Sono giorni difficili di fatica e paura. La chiusura e il sospetto sembrano la soluzione migliore: sicuramente quella più semplice. Alzare i muri e chiudere le porte. Girare le spalle a tutto ciò che è altro da noi. Ma si tratta della scelta peggiore: vuol dire cadere nella trappola, giocare alle regole del terrore, cedere al ricatto.

Manchester, Baghdad, Kabul e Londra rispondono a gran voce al rischio di scivolare nella bigotteria.

Stamattina nella metropolitana di Londra un cartello diceva: “Tutti possono cedere, è la cosa più facile che il mondo possa fare. Ma la vera forza sta nel tenere i pezzi insieme quando nessuno si stupirebbe del collasso.” E la gelateria di Baghdad ha riaperto cinque giorni dopo essere stata attaccata. E Kabul, con le code per donare il sangue e gli appelli all’unità e i dottori che hanno lavorato senza sosta e i giornalisti che non hanno mai smesso di essere in prima linea, continua a ricordarci il valore senza prezzo dell’umanità.

In Afghanistan, dove una cultura cortese dà ancora valore al rito di scambiarsi i saluti, ho imparato uno degli auspici più belli: Mondana Bashid – che tu possa non essere mai stanco.

Non penso ci sia niente di meglio da augurarci a vicenda in un momento del genere quando la stanchezza, la paura, lo sfinimento, il senso di impotenza rischiano di prendere il sopravvento.

Mondana Bashid ai cittadini di Kabul, ai medici di emergency, ai miei amici afghani che credono nel futuro.a tutti e ciascuno di noi; a tutti quelli che, ovunque si trovino nel mondo, hanno ancora il coraggio di continuare a sperare e lavorano per rendere le cose un po’ migliori.

Mondana Bashid

A concert in Manchester; an ice cream parlour in Baghdad; a fun Saturday evening in the heart of London; a busy crossroad, a demonstration and a funeral in Kabul. Tens if not hundreds of people dead or wounded.
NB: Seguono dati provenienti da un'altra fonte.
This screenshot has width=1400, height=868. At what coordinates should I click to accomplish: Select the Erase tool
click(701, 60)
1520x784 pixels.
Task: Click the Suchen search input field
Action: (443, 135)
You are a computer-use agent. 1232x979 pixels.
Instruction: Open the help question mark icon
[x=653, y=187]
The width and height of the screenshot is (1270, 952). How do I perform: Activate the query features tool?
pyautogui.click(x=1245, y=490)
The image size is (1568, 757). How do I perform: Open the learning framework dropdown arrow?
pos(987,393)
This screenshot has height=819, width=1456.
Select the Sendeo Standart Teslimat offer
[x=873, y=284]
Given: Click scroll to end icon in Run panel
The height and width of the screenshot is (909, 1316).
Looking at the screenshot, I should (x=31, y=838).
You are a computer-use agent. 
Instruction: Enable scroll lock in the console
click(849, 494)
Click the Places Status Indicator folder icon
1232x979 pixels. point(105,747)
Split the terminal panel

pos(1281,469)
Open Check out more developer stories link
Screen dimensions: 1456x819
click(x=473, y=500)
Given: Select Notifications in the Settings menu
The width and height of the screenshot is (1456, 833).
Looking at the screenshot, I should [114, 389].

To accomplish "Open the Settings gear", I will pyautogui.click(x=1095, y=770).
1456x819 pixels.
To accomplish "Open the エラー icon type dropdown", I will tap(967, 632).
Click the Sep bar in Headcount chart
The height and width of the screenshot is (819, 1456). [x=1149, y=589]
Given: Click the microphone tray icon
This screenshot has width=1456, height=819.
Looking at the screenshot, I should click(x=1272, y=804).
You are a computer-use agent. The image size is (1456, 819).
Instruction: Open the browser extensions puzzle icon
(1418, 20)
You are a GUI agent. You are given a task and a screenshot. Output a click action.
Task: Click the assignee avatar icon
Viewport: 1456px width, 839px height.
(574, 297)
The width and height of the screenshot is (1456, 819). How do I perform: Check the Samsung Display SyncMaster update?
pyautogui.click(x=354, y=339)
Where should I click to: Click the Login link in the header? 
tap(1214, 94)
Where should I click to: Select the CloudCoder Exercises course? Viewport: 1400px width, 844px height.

And all this without considering what happens in Syria, in the rest of Iraq, in Nigeria as it doesn’t make the news any longer.

These are days full of fear and exhaustion. Rejection and suspicion seem to be the easiest solution: closing all the doors; building walls, turning our backs to everyone who’s other than us. It is in fact the worst choice because it means to fall in the trap, to play by the rules of terror, to accept to be blackmailed.

Manchester, Baghdad, Kabul and London are shouting back at the peril of slipping into bigotry.

This morning on a signboard on the London tube it was written: “Anyone can give up, it’s the easiest thing in the world to do. But to hold it together when everyone else would understand if you fell apart, that’s true strength.” And in the ice cream parlour in Baghdad, they went back to work five days after being hit. And Kabul – where people queued to give blood and appealed to unity and doctors worked with no rest and journalists stayed strong on the frontline to tell their story – reminds us the immense value of humanity.

In Afghanistan, where a courteous culture still gives value to the ritual of exchanging greetings, I learnt one of the most beautiful wishes: Mondana Bashid – may you never be tired.

I don’t thing there is anything better we can wish each other in a time like this when tiredness, fear, exhaustion and helplessness risk to take over.

Mondana Bashid to the citizens of Kabul, to emergency‘s doctors, to my Afghan friends who still believe in the future. Mondana Bashid to each one of us and to all those, no matter where they are in the world, who still have the courage to hope and to make things a little better.